What you have to do
Copy all the records exactly, but keep the pictures out of your version.

Records for the task
++++++++

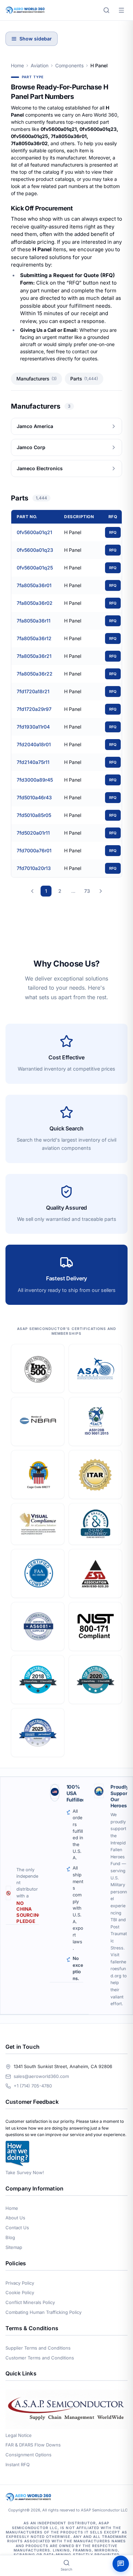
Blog (10, 2237)
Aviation (39, 65)
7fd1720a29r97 (34, 709)
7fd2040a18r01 (34, 744)
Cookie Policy (19, 2292)
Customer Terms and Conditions (39, 2357)
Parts (84, 378)
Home (17, 65)
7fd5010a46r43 (34, 797)
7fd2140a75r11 (33, 762)
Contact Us (17, 2227)
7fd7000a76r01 (34, 850)
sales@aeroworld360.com (41, 2076)
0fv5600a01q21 (34, 532)
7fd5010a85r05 (34, 815)
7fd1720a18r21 (33, 691)
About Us (15, 2217)
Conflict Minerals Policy (30, 2302)
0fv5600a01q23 (35, 550)
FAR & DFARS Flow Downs (33, 2444)
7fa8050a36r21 (34, 656)
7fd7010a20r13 (34, 868)
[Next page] (100, 891)
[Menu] (121, 10)
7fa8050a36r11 (33, 621)
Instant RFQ (17, 2464)
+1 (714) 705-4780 (33, 2085)
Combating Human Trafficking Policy (43, 2312)
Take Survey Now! (24, 2172)
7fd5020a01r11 (33, 833)
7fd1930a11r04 (33, 727)
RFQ (113, 532)
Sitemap (13, 2247)
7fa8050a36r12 (34, 638)
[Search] (106, 10)
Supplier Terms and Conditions (38, 2348)
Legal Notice (18, 2435)
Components (69, 65)
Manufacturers (36, 378)
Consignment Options (28, 2454)
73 (87, 891)
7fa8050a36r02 (35, 603)
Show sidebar (35, 38)
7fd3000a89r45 (35, 780)
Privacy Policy (19, 2283)
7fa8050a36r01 (34, 585)
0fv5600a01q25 (35, 567)
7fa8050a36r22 (35, 674)
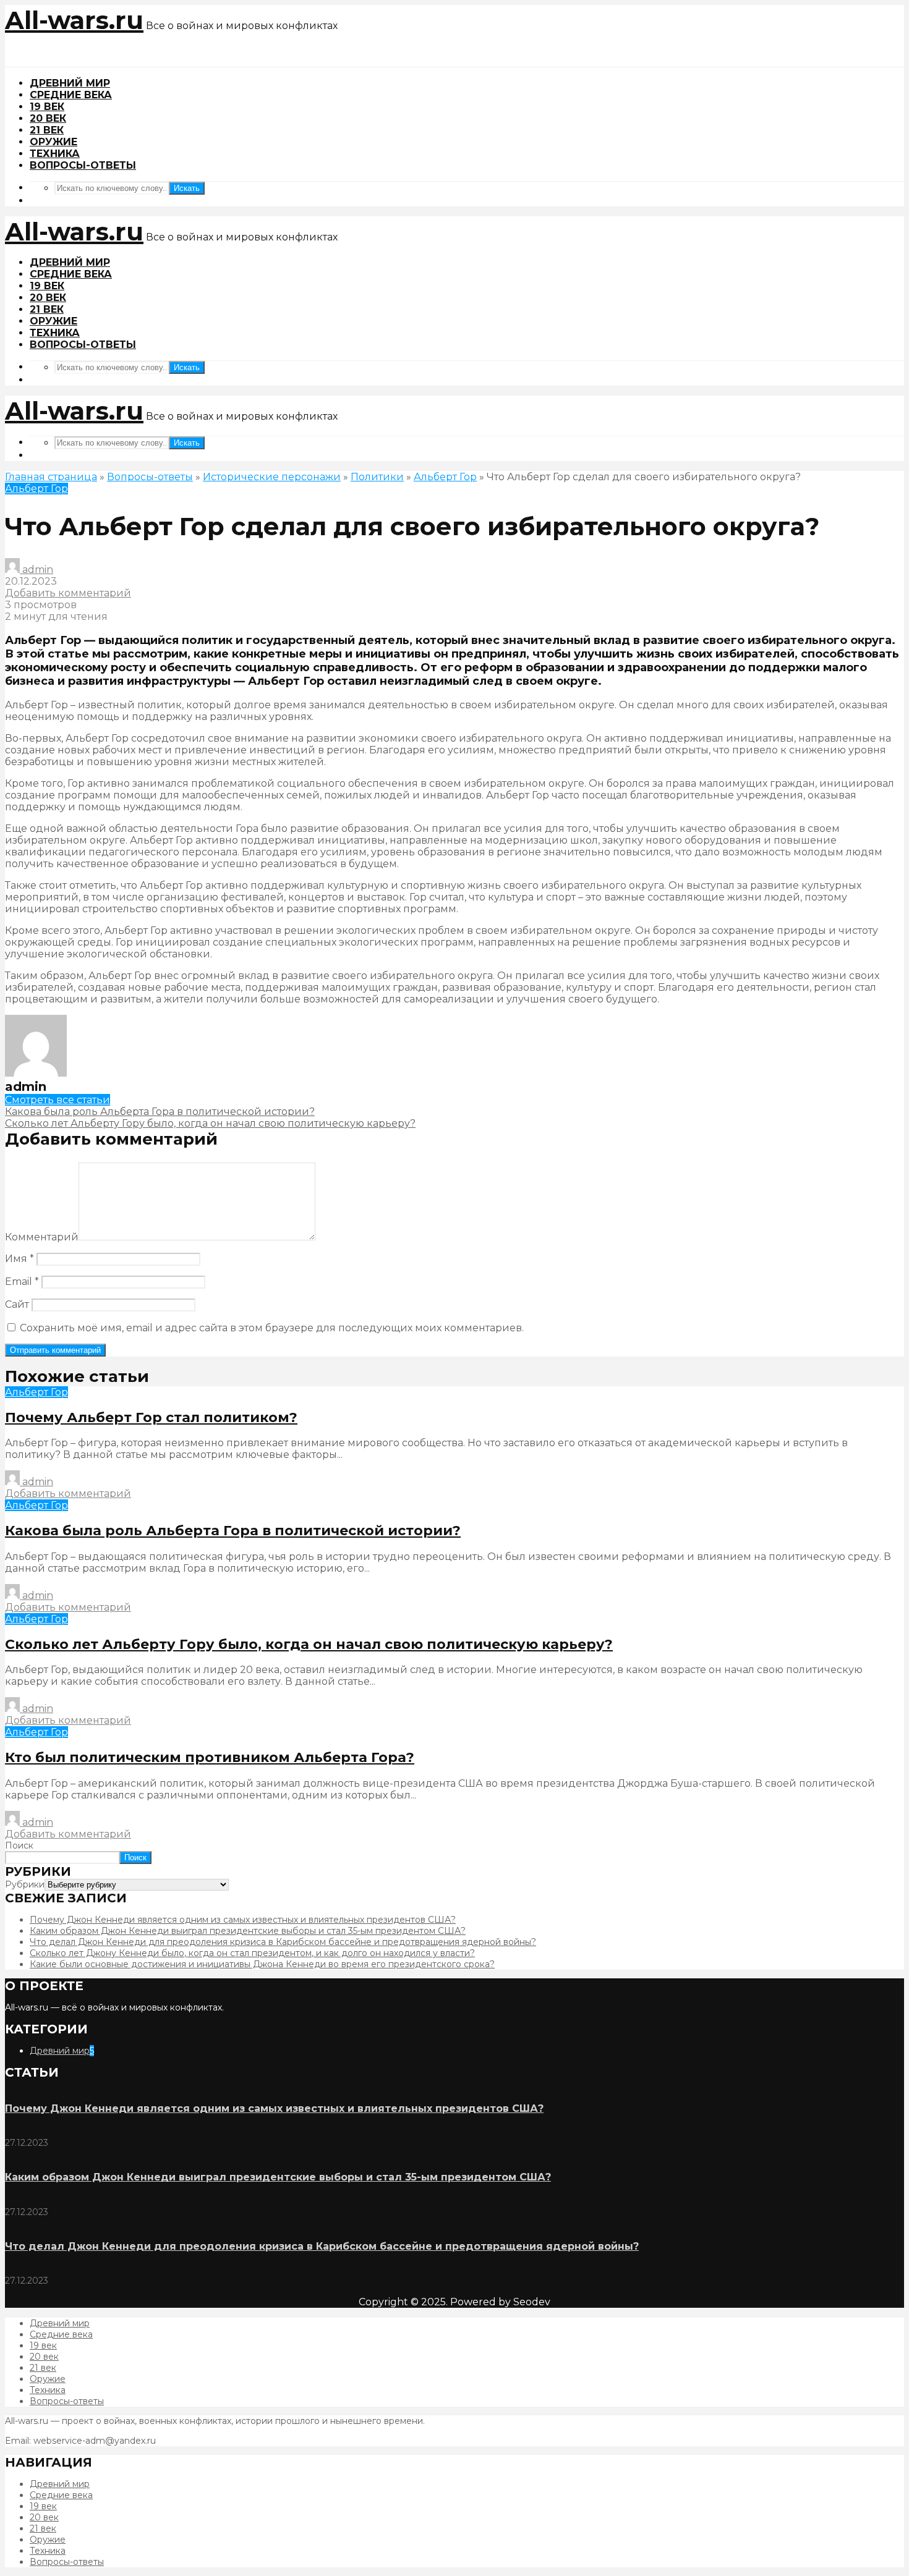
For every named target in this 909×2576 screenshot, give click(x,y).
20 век (48, 118)
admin (36, 569)
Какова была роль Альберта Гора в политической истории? (233, 1530)
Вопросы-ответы (83, 165)
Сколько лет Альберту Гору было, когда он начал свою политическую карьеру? (309, 1644)
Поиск (19, 1845)
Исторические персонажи (272, 477)
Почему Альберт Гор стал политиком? (151, 1417)
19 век (47, 106)
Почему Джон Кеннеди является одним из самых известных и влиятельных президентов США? (243, 1919)
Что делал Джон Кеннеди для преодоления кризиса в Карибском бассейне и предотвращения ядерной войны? (283, 1941)
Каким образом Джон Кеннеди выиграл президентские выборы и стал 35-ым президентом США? (248, 1930)
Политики (377, 477)
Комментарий (42, 1237)
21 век (47, 130)
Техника (55, 153)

++++++++

Problem solution
Blog (10, 2237)
Aviation (39, 65)
7fd1720a29r97 (34, 709)
7fd2040a18r01 (34, 744)
Cookie Policy (19, 2292)
Customer Terms and Conditions (39, 2357)
Parts (84, 378)
Home (17, 65)
7fd5010a46r43 (34, 797)
7fd2140a75r11 (33, 762)
Contact Us (17, 2227)
7fd7000a76r01 (34, 850)
sales@aeroworld360.com (41, 2076)
0fv5600a01q21 (34, 532)
7fd5010a85r05 (34, 815)
7fd1720a18r21 (33, 691)
About Us (15, 2217)
Conflict Minerals Policy (30, 2302)
0fv5600a01q23 (35, 550)
FAR & DFARS Flow Downs (33, 2444)
7fa8050a36r21 (34, 656)
7fd7010a20r13 (34, 868)
[Next page] (100, 891)
[Menu] (121, 10)
7fa8050a36r11 (33, 621)
Instant RFQ (17, 2464)
+1 (714) 705-4780 (33, 2085)
Combating Human Trafficking Policy (43, 2312)
Take Survey Now! (24, 2172)
7fd5020a01r11 (33, 833)
7fd1930a11r04 (33, 727)
RFQ (113, 532)
Sitemap (13, 2247)
7fa8050a36r12 (34, 638)
[Search] (106, 10)
Supplier Terms and Conditions (38, 2348)
Legal Notice (18, 2435)
Components (69, 65)
Manufacturers (36, 378)
Consignment Options (28, 2454)
73 (87, 891)
7fa8050a36r02 (35, 603)
Show sidebar (35, 38)
7fd3000a89r45 (35, 780)
Privacy Policy (19, 2283)
7fa8050a36r01 (34, 585)
0fv5600a01q25 (35, 567)
7fa8050a36r22 (35, 674)
For every named target in this 909×2576 screenshot, give click(x,y).
20 век (48, 118)
admin (36, 569)
Какова была роль Альберта Гора в политической истории? (233, 1530)
Вопросы-ответы (83, 165)
Сколько лет Альберту Гору было, когда он начал свою политическую карьеру? (309, 1644)
Поиск (19, 1845)
Исторические персонажи (272, 477)
Почему Альберт Гор стал политиком? (151, 1417)
19 век (47, 106)
Почему Джон Кеннеди является одним из самых известных и влиятельных президентов США? (243, 1919)
Что делал Джон Кеннеди для преодоления кризиса в Карибском бассейне и предотвращения ядерной войны? (283, 1941)
Каким образом Джон Кеннеди выиграл президентские выборы и стал 35-ым президентом США? (248, 1930)
Политики (377, 477)
Комментарий (42, 1237)
21 век (47, 130)
Техника (55, 153)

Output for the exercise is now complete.